Jakub tried to tell her that in a place where good wasn’t permitted to exist, she had nonetheless enabled it. In a place that asked her to be brutal, she brought only kindness, a comfort to the dying, a defiant hope that crept—
But she would not hear it. The mothers, she said—she’d tried to keep the mothers alive, that was the logic of her acts.
So many more would have died without you, Jakub insisted, but my guardian drew only bitterness from this, a bitterness that plunged her into the unspeakable.

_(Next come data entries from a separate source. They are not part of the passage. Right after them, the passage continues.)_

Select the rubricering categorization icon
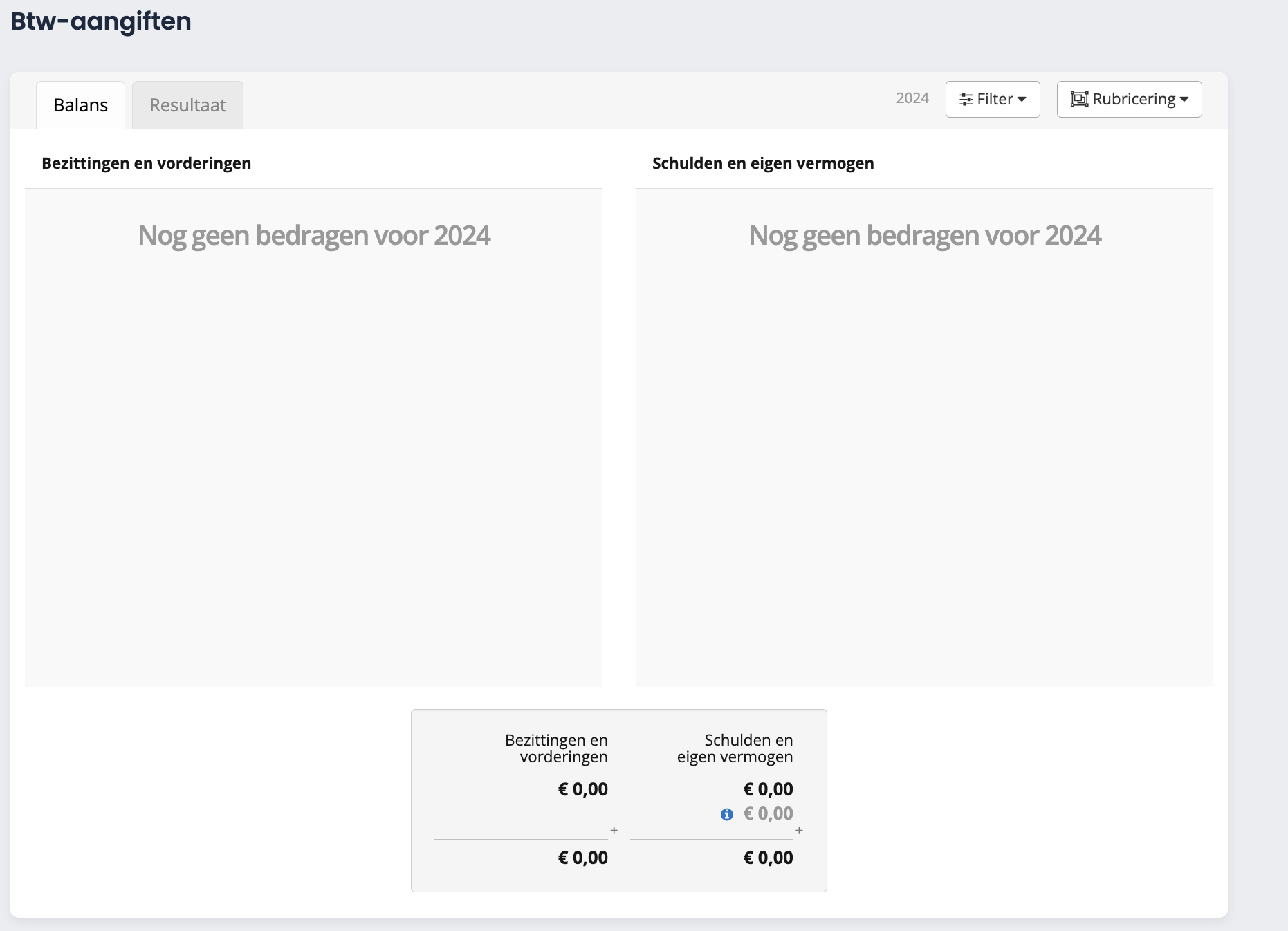This screenshot has width=1288, height=931. (1079, 99)
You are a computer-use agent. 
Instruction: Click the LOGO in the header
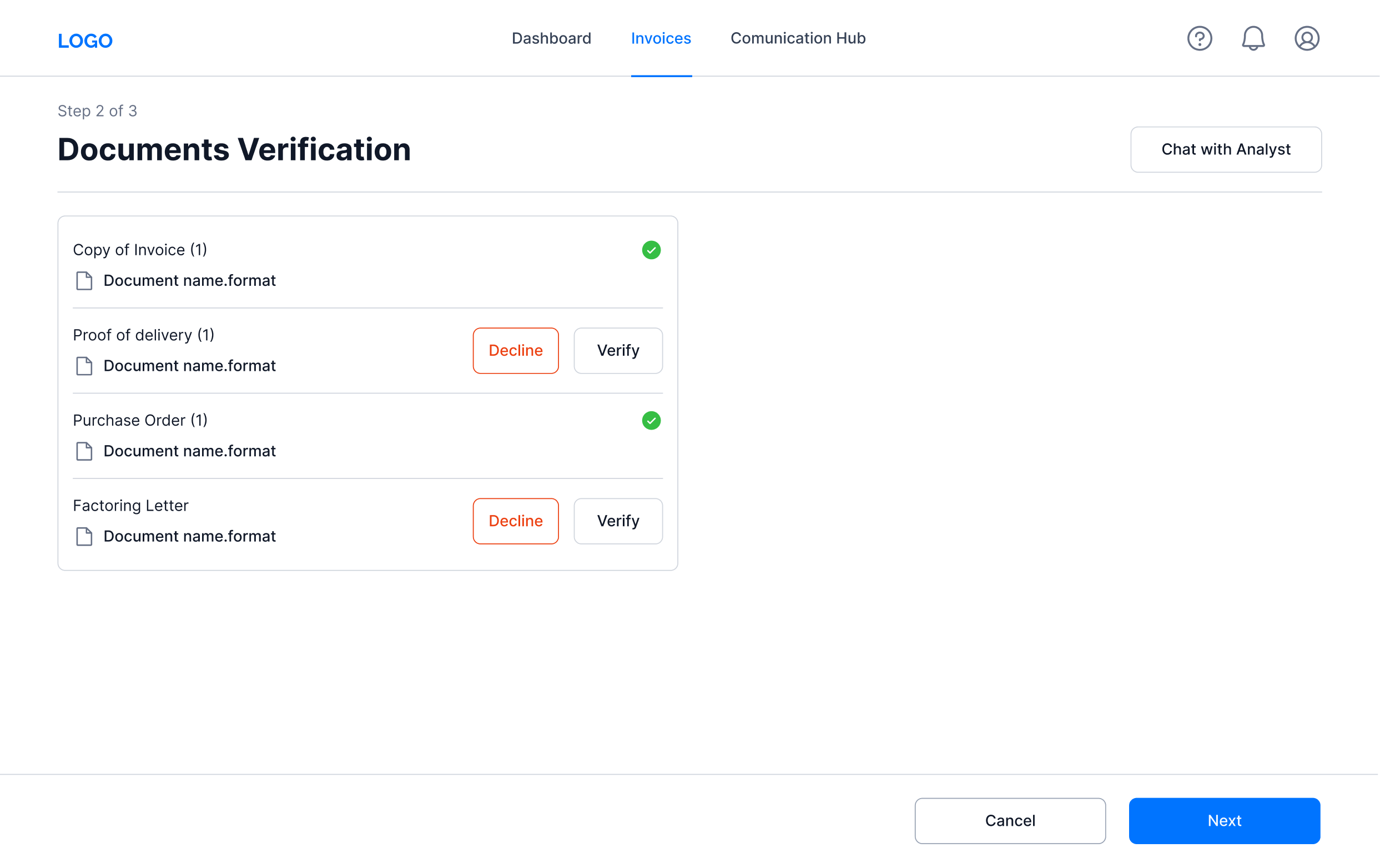click(85, 41)
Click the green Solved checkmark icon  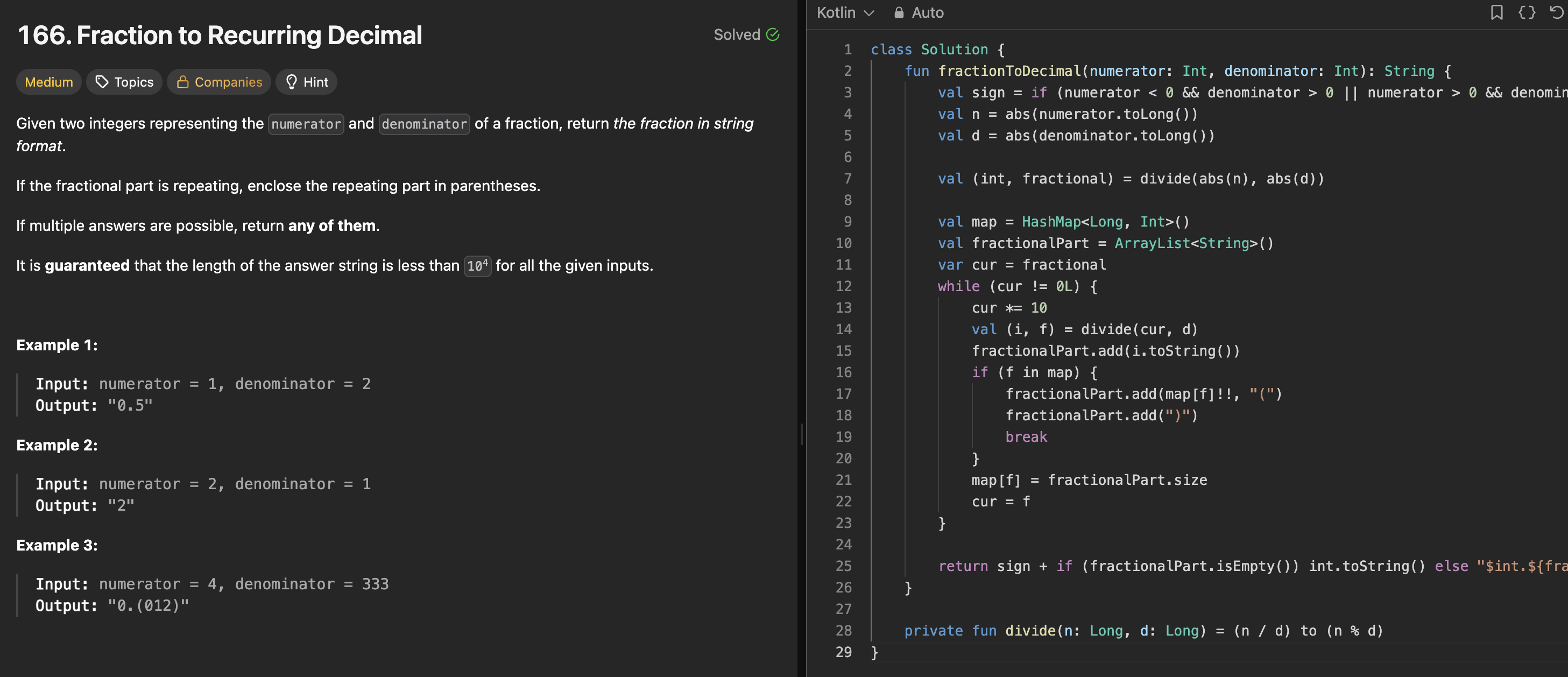[773, 34]
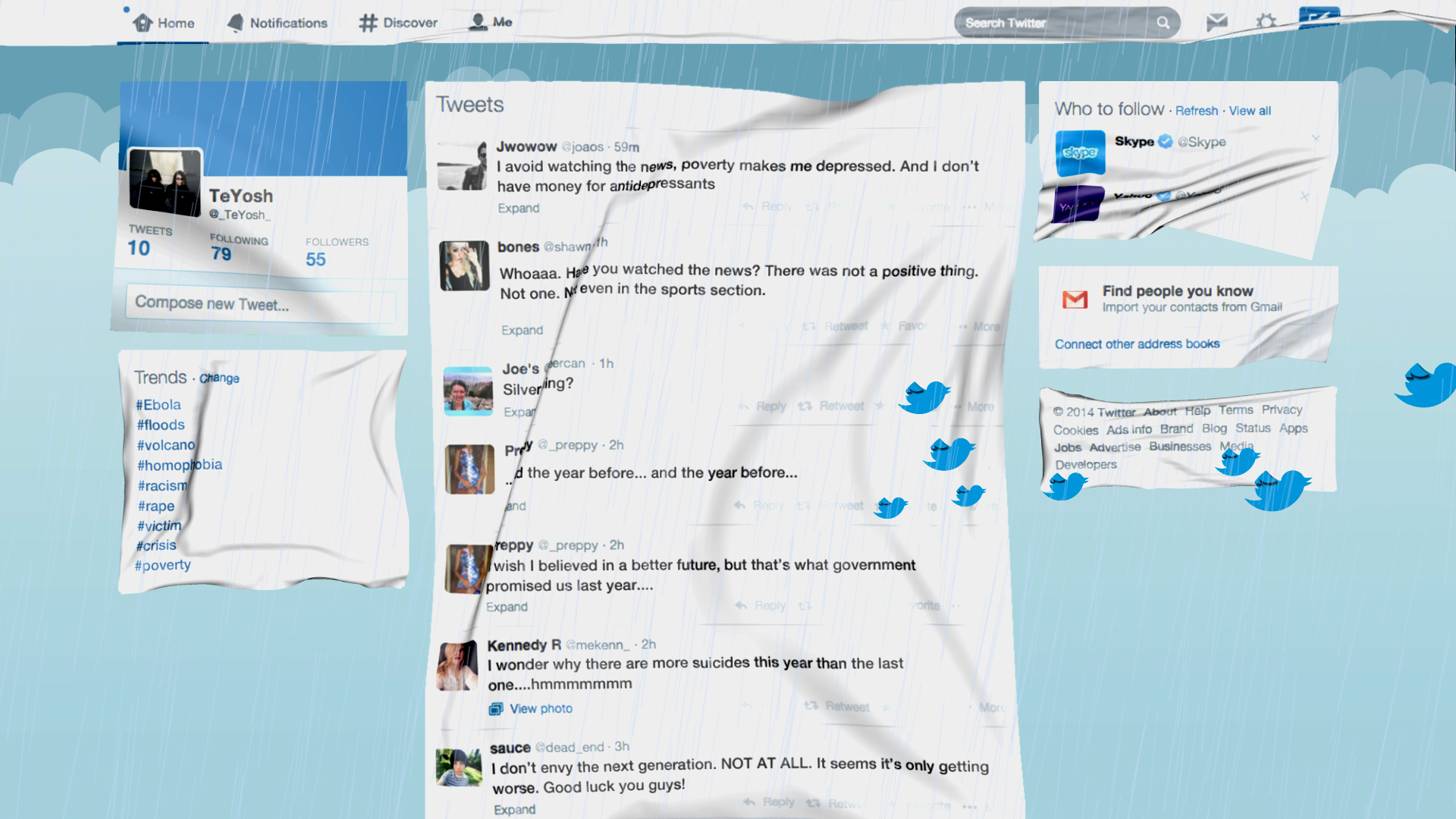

“A pregnant Jewess,” she said. “Little offended him more. I told the mothers, ‘If you and your baby are discovered, you will not be shot; no, you will not go to the gas. Such ends are considered too gentle for you. If your pregnancy is known to Mengele, you will become research and entertainment both, he will take you to his table, and, with his instruments, he will dissect, bit by bit, he will push you toward death. And as he kills you, he will force you to watch your baby become his experiment. For Mengele, such savagery is a treasured opportunity—as soon as he learns of a pregnancy, he places bets with the guards about the gender of the child, and they plot its death accordingly. If it is a girl, they’ll say, we will throw her to the dogs. But if it is a boy, we will crush his skull beneath the wheels of a car. These are only some of the brutalities I can speak of. They are too innumerable and varied, so grotesque—I do not have the words. What I know for certain: the only true delivery he knows is that of misery. For every mother and child, he invents a new murder—in Auschwitz, one need not even be born to experience torture.’”
She closed her eyes as if to shroud the memory. But it would not be shrouded. Opening her eyes, she looked squarely at Jakub with the air of one who can only confess.
“So many times, to save a mother’s life—I had to act swiftly, on the floors of filthy barracks, with dull, rusty instruments, and nothing to ease her pain. Alone, I pulled the life from her—my hands bare, bloodied—and I told myself
, through the mother’s screams, and my own, stifled tears, You are sparing this soul, this baby, the greatest of tortures. And when it was over—oh, it was never over!—but I would speak to the mother, I’d say, ‘Your child is dead, but look, you are strong, you still live, and now there will be a chance, someday, when the world welcomes us back into its wonder, you will have another.’ Each time I said this, it was not just for them—it was for me too. The grief was not mine, and yet all I knew was grief! So many little futures—I ended them before he could torment and end them, to enable other futures. And still, myself I cannot forgive.”
Miri’s hands fluttered to her face—she did not permit us to see her expression. But we knew she did not want her own future at all.
Jakub looked as if he had witnessed the events she’d described. His face grayed, as if struck by illness, and he struggled to compose himself. He tried to tell her that he knew what it could mean to save a life. That cost, he said, was unending, because in choosing who could be saved, he had also chosen who could not be saved. In failing these lives, he’d selected the color of these deaths, their scents, their violences. Every day, he murmured, he had to save his own life, even as he’d failed the most vibrant, dearest one, the one he’d wanted to save most.
And then he must have found himself unable to say anything at all, because he pulled the curtain back and led me to my guardian’s side. She would not look at me, but she drew me close, she held me tight, and as she wept, I wondered if anyone else, the whole world over, could boast a stronger embrace.